WHAT YOU HAVE TO DO: The reply must consist of the entire listing, reproduced exactly.
───── DATA TO PROCESS ─────
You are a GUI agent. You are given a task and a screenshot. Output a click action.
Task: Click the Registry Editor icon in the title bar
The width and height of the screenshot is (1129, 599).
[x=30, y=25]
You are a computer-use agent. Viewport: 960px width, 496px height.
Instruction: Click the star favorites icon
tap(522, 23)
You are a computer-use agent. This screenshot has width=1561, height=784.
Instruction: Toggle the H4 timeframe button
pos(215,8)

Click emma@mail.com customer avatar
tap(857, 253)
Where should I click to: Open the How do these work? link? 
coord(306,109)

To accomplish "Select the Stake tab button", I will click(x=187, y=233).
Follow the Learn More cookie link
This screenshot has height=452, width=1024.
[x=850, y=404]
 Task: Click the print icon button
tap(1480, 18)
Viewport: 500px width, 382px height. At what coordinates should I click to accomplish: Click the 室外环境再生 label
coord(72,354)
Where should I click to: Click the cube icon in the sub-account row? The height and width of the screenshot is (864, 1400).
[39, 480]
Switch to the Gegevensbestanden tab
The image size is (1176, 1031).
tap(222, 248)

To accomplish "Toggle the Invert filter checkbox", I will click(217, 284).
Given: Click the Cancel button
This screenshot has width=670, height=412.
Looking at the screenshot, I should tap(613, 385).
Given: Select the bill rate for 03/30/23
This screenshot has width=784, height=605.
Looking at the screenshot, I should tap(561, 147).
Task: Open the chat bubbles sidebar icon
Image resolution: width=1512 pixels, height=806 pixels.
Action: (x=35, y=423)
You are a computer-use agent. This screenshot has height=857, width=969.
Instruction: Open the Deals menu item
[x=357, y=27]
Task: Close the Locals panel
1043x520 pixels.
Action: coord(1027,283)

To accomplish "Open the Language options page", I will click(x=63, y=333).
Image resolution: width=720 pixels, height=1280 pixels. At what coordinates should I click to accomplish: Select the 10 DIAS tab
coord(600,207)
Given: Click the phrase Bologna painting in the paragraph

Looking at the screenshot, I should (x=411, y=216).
─────
ANSWER FOR THIS EXERCISE:
You are a GUI agent. You are given a task and a screenshot. Output a click action.
Task: Click the Registry Editor icon in the title bar
The width and height of the screenshot is (1129, 599).
[x=30, y=25]
You are a computer-use agent. Viewport: 960px width, 496px height.
Instruction: Click the star favorites icon
tap(522, 23)
You are a computer-use agent. This screenshot has width=1561, height=784.
Instruction: Toggle the H4 timeframe button
pos(215,8)

Click emma@mail.com customer avatar
tap(857, 253)
Where should I click to: Open the How do these work? link? 
coord(306,109)

To accomplish "Select the Stake tab button", I will click(x=187, y=233).
Follow the Learn More cookie link
This screenshot has height=452, width=1024.
[x=850, y=404]
 Task: Click the print icon button
tap(1480, 18)
Viewport: 500px width, 382px height. At what coordinates should I click to accomplish: Click the 室外环境再生 label
coord(72,354)
Where should I click to: Click the cube icon in the sub-account row? The height and width of the screenshot is (864, 1400).
[39, 480]
Switch to the Gegevensbestanden tab
The image size is (1176, 1031).
tap(222, 248)

To accomplish "Toggle the Invert filter checkbox", I will click(217, 284).
Given: Click the Cancel button
This screenshot has width=670, height=412.
Looking at the screenshot, I should tap(613, 385).
Given: Select the bill rate for 03/30/23
This screenshot has width=784, height=605.
Looking at the screenshot, I should tap(561, 147).
Task: Open the chat bubbles sidebar icon
Image resolution: width=1512 pixels, height=806 pixels.
Action: (x=35, y=423)
You are a computer-use agent. This screenshot has height=857, width=969.
Instruction: Open the Deals menu item
[x=357, y=27]
Task: Close the Locals panel
1043x520 pixels.
Action: coord(1027,283)

To accomplish "Open the Language options page", I will click(x=63, y=333).
Image resolution: width=720 pixels, height=1280 pixels. At what coordinates should I click to accomplish: Select the 10 DIAS tab
coord(600,207)
Given: Click the phrase Bologna painting in the paragraph

Looking at the screenshot, I should (x=411, y=216).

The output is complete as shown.